Ampudia
TRAS superar el último montículo por el que serpentea la carretera aparece Ampudia. Con su tapiz de teja árabe, en el que sobresale la torre de su Colegiata, todavía tuneada por los andamios que han permitido procurarle un maquillaje que le haga recuperar su esplendor. Casi 65 metros de altura, una garrocha espiritual para templar las embestidas de los tiempos, enhiesta hacia un cielo que rasga levemente. La colegiata se erigió en honor a San Miguel. Data del siglo XV, y los que entienden dicen que es de estilo gótico-renacentista.

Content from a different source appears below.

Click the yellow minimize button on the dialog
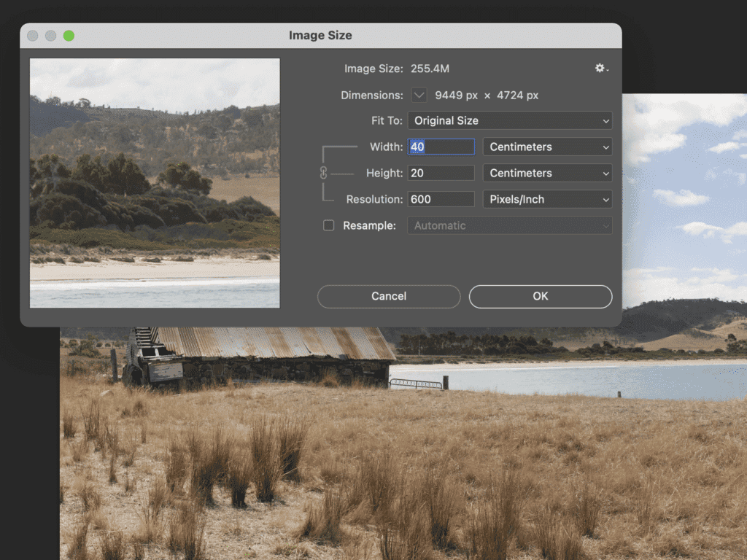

Esta villa palentina, ajena a los circuitos principales de comunicaciones por carretera, es un oasis entre tanta población sumida en desastres urbanísticos, desvaríos arquitectónicos y corporaciones con ganas de visitar los concesionarios de coches exclusivos.
La visita a Ampudia es una constante en mi vida. Por turismo cultural, por gastronomía o para darme un chapuzón en su estupenda piscina. Y por los toros, pues posee una coqueta y cuidada plaza de toros, remozada hace pocos meses, para la celebración de la final del bolsín taurino que organizó la escuela taurina de Palencia.
En esta ocasión se trataba de una celebración familiar. Pocos motivos más gozosos. Una comida para compartir la alegría de seguir juntos y transmitir el entusiasmo común de disfrutar de la vida.
Antes de llegar al lugar de la comida, el Mesón de Ampudia, que propone una mesa tan diversa como sabrosa, me encontré con José Luis, el alcalde, al que su responsabilidad, que asume sin festivos ni descanso, no le desdibuja la sonrisa ni el trato amable. Nos emplazó para volver a contemplar la Colegiata cuando los andamios emigren.
Tras el café, un paseo por las calles soportaladas y una visita exterior, en todo su perímetro, a su castillo, atractivo en su moderada proporción. En su entorno se sitúa un simpático barrio de bodegas, con sus almenas oxigenantes. La terracampina Ampudia bien merece una visita.